Quando manter seu carro usado é vantagem

 Quando manter seu carro usado é vantagem

Quando investimos em um imóvel, o mais provável que irá acontecer é a valorização no nosso investimento. Os carros, entretanto, sempre se desvalorizam com o passar do tempo, e o valor da revenda será inferior ao valor da compra.

Por mais que se tente adiar o momento da troca do usado, ou porque o valor que se consegue é muito baixo ou porque não se está em condições de arcar com as prestações de um carro novo invariavelmente chegamos ao ponto de ter de trocar de carro. Isso porque vamos investindo nas reformas e manutenção do usado, mas chega um momento em que não compensa continuar colocando recursos num veículo que já está muito desgastado. O importante é saber quando é hora de trocar.

A quilometragem mostra a hora de trocar

A quilometragem é o indicador mais importante da vida útil de um carro. O ano de fabricação não indica realmente o quanto ela já rodou pelas estradas e na cidade. No caso de uma pessoa que não utiliza muito o veículo, ele pode ficar na garagem e em dois anos vai manter uma quilometragem abaixo dos vinte mil quilômetros rodados. Portanto, nesse caso, dois anos não indicam que está na hora de trocar, enquanto que alguém que trabalha viajando vai ter um carro com muito mais quilometragem em dois anos.

A quilometragem mais alta significa que você vai precisar mandar seu carro para a oficina com cada vez mais frequência. As peças mais caras tem uma vida útil maior, mas sempre vai chegar a hora de trocar. Podemos dizer que os 60 mil quilômetros marcam uma vida útil sem grandes gastos com oficina, em que a manutenção foi com a troca dos itens mais básicos. A partir daí começam os gastos de manutenção mais elevados, como a troca de pneus, amortecedores, escapamentos, freios, etc.

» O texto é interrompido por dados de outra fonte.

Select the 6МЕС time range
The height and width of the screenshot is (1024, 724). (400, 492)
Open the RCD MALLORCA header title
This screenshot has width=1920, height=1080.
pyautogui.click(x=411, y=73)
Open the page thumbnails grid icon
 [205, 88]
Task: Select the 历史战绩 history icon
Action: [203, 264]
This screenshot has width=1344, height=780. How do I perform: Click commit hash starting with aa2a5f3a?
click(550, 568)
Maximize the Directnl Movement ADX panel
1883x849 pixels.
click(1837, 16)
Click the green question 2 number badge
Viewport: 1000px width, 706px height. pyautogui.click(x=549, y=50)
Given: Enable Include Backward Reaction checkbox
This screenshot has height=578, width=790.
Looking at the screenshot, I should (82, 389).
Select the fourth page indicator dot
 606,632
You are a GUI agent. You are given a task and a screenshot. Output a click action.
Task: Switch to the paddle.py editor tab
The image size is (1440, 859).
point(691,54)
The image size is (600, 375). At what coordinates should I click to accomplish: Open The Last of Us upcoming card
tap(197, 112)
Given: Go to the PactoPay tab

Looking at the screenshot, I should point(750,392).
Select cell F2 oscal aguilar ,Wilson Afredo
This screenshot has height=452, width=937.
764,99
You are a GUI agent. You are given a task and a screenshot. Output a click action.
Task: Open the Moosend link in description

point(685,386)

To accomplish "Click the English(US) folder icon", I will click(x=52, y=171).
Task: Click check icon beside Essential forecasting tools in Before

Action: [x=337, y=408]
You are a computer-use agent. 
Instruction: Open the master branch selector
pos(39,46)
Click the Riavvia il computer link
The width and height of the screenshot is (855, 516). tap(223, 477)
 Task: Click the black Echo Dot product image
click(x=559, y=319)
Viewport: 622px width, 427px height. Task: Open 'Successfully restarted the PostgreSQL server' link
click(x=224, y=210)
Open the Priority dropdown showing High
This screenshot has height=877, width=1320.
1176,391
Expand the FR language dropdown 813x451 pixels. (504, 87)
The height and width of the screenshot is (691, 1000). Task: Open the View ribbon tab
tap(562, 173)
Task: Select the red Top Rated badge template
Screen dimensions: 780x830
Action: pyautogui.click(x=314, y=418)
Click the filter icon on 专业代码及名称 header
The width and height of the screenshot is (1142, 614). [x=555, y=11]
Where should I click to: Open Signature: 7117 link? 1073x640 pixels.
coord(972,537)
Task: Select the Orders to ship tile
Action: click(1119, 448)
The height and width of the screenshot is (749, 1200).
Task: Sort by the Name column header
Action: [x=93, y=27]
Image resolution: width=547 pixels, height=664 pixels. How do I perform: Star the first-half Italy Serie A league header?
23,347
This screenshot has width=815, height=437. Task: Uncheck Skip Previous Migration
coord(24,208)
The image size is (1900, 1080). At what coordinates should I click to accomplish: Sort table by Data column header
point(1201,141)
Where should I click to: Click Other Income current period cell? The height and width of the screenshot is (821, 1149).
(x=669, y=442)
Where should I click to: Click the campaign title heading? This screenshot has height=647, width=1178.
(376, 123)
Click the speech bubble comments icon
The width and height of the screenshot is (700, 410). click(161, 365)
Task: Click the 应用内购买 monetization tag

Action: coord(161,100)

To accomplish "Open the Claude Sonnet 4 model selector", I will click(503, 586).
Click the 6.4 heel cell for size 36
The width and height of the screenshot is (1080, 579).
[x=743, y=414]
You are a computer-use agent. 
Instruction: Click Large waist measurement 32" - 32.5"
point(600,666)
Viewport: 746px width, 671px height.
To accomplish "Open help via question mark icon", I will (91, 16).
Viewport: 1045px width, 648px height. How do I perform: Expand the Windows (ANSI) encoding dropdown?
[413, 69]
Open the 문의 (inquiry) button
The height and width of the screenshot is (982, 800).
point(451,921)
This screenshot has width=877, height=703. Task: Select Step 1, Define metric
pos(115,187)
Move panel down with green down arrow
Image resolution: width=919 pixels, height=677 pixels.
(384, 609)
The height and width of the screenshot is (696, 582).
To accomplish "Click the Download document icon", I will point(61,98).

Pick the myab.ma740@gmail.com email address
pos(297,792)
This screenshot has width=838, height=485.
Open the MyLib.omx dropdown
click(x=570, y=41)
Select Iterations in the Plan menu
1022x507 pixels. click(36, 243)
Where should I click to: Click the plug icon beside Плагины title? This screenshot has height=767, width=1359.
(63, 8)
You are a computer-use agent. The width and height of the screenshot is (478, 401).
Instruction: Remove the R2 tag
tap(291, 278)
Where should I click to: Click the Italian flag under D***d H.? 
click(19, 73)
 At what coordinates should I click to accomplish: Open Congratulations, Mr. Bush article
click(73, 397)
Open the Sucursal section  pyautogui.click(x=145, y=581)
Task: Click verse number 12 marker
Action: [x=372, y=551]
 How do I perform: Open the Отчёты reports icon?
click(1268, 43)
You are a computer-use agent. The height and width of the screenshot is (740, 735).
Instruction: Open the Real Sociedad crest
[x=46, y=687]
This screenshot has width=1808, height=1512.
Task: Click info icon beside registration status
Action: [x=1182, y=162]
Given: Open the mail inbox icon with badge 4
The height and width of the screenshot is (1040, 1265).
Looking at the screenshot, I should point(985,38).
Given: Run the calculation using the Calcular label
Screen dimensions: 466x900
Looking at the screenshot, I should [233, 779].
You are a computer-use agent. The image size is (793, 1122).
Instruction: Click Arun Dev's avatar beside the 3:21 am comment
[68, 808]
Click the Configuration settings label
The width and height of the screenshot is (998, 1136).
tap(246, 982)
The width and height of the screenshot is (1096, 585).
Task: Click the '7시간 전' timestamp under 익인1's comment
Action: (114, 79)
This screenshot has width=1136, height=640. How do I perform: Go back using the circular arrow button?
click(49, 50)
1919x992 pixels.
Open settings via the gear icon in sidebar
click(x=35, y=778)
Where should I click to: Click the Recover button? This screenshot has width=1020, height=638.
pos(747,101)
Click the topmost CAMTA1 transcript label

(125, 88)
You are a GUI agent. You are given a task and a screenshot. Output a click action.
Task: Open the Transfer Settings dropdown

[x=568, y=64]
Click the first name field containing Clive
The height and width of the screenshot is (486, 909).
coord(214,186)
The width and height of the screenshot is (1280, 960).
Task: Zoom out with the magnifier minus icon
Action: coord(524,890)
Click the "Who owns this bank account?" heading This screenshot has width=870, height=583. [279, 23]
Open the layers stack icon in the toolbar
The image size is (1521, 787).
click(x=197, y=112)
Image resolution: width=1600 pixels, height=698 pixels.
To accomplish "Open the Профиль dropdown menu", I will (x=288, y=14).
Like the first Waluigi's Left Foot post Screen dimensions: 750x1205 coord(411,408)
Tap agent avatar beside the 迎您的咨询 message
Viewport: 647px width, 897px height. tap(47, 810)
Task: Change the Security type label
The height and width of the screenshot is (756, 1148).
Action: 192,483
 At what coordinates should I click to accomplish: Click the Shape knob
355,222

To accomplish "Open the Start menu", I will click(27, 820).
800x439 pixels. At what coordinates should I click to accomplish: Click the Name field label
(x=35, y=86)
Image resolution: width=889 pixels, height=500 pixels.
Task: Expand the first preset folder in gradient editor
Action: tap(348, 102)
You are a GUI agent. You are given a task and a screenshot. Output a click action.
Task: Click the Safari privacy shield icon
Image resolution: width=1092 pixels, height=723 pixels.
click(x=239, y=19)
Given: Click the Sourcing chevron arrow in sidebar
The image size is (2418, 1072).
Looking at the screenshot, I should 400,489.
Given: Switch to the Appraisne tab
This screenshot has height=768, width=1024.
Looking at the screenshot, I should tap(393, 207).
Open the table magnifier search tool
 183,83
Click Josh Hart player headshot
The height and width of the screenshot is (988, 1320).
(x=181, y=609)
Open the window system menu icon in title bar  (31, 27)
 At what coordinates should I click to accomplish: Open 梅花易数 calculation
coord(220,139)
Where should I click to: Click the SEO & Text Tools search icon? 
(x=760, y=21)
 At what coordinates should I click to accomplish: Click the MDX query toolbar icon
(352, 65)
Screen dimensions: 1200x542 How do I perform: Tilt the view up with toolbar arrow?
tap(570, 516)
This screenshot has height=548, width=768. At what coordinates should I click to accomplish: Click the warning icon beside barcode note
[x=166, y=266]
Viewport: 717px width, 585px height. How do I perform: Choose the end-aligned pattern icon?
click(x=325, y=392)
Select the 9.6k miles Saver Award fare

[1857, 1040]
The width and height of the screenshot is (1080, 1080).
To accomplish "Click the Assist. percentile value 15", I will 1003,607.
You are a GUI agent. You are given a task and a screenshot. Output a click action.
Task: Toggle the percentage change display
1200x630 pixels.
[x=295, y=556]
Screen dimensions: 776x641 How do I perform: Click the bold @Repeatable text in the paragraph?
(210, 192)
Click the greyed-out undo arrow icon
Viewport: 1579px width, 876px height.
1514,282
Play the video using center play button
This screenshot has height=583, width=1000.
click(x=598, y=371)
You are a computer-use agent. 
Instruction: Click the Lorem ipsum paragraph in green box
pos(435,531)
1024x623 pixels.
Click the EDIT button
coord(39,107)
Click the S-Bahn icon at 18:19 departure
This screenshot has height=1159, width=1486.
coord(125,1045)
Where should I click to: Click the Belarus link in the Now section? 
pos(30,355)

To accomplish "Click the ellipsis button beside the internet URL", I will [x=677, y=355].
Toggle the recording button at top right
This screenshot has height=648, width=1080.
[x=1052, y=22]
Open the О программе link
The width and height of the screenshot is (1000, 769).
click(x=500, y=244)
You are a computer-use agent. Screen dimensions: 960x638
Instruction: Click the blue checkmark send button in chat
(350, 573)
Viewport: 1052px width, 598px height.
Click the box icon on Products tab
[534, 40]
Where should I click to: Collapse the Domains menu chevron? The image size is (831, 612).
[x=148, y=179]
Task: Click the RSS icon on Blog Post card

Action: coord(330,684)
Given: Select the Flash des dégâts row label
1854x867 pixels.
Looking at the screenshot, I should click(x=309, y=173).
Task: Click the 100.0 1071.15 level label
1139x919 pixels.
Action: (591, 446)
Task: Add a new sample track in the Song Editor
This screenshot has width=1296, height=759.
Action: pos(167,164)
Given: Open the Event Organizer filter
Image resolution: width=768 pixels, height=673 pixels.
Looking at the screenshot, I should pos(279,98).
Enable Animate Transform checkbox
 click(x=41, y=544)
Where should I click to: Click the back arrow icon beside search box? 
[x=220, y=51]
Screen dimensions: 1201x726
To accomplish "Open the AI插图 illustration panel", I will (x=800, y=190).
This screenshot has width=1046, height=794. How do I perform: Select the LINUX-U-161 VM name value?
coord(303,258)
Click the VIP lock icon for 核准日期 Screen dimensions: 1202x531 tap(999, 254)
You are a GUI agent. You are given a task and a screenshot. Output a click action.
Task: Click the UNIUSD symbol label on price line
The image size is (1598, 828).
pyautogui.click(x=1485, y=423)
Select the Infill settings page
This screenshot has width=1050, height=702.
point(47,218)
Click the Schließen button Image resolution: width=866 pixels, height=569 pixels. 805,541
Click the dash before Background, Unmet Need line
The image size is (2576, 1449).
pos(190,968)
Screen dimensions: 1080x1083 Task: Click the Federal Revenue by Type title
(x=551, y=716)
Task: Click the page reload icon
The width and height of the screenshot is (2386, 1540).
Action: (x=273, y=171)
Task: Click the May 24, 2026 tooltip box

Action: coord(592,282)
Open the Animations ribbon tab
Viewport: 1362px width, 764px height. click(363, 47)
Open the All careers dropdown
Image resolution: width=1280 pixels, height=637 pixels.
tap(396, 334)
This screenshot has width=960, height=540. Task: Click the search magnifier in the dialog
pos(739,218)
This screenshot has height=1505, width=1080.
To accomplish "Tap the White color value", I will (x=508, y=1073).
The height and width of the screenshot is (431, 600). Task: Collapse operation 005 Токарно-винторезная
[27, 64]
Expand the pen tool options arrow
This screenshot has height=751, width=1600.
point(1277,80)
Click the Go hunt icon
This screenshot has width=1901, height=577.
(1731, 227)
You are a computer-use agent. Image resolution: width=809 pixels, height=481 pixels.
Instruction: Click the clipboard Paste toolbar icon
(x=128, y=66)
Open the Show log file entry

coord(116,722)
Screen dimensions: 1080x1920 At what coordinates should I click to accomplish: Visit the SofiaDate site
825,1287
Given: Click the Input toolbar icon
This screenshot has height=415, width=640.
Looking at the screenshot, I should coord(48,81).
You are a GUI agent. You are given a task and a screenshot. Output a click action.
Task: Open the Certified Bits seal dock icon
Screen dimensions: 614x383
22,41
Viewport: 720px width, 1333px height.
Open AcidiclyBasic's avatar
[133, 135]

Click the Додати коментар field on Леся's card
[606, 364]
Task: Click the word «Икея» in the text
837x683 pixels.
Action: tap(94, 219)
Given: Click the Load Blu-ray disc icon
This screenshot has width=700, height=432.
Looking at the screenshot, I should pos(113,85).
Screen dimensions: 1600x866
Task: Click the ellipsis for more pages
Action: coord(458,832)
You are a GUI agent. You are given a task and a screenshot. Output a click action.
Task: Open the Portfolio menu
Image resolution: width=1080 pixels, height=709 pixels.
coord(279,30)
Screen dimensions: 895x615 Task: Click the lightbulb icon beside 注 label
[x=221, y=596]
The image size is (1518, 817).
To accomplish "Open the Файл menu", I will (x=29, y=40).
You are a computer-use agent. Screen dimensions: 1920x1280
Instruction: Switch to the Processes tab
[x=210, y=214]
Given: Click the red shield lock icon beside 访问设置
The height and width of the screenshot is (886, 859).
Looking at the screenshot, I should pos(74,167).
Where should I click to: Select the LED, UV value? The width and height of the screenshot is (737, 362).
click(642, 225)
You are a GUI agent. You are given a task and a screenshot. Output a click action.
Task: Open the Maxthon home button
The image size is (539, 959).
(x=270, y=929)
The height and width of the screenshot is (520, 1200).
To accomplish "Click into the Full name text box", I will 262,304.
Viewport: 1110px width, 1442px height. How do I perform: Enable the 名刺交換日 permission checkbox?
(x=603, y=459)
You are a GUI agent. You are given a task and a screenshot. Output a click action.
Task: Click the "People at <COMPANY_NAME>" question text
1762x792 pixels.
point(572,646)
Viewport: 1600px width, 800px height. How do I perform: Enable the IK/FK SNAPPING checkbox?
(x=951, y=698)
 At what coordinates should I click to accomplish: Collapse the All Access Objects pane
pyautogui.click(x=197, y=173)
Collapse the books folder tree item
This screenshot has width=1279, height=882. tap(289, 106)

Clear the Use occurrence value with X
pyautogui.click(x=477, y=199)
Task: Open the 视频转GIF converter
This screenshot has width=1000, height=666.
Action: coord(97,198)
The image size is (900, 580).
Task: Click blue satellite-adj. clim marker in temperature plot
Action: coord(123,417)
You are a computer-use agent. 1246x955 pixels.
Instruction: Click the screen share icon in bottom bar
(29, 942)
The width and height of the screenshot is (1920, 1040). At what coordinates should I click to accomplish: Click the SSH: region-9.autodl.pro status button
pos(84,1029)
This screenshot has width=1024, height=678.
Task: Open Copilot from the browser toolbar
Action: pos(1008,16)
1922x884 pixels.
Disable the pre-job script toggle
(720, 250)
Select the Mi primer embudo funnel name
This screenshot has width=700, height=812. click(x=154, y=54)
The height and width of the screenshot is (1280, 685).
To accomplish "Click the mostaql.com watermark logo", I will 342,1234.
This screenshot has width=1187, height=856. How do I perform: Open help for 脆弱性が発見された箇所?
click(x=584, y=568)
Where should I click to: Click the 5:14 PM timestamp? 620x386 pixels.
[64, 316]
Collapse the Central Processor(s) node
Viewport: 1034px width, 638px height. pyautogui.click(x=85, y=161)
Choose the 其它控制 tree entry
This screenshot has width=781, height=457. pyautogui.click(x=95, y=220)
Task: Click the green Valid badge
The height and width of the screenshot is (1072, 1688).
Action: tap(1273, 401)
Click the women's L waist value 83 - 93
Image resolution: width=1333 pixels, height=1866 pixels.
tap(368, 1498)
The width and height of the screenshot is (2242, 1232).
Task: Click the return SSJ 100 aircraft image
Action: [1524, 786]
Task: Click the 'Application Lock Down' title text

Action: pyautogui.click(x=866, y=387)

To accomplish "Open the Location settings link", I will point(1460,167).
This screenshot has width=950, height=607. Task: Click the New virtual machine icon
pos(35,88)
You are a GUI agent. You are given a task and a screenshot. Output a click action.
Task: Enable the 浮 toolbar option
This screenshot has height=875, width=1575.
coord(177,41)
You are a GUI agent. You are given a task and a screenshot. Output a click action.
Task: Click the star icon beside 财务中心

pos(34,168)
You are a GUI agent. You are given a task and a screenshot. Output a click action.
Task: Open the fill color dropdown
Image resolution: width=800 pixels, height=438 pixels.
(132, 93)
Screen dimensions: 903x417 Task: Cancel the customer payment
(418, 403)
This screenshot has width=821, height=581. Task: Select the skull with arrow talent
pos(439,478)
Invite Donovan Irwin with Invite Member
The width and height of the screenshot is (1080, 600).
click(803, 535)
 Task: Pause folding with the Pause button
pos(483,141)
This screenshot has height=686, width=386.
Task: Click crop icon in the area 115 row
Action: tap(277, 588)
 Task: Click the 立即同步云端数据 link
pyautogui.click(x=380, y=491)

O proprietário de um carro com baixa quilometragem que o trocar por um novo vai investir seus recursos sem um retorno que realmente valha a pena, porque o novo irá se desvalorizar depois da compra. Os gastos com manutenção vão demorar para aparecer, mas isso também acontece mantendo o usado com baixa quilometragem. Ou seja, vai gastar dinheiro sem real necessidade.

Conforme o orçamento – o bolso de cada um fala mais alto

A avaliação de quanto se precisa gastar para deixar o carro em ordem, incluindo troca de peças e também algum reparo na pintura, vai indicar se vale a pena continuar com o carro. Isto porque, considerando seu valor de mercado e sua desvalorização, talvez não compense gastar mais com ele.

Conforme o orçamento - o bolso de cada um fala mais alto

E não adianta adiar infinitamente a manutenção dos seus itens e equipamentos, porque se o veículo não estiver em boas condições, poderá representar uma ameaça à segurança de seus ocupantes.

O ideal é que, com uma certa antecedência, se comece a poupar para a troca do carro, a partir do momento em que ele dá mostras de muito desgaste, começando a falhar e dar aquela dor de cabeça para seu proprietário. A manutenção é necessária, porque postergar a troca de peças vai fazer com que aumente as perdas na hora de revender. Qualquer concessionária que aceite o semiusado para troca por um novo será exigente quanto ao bom estado do veículo. Se não estiver em bom estado, o proprietário vai ser obrigado a dar desconto no seu valor de venda.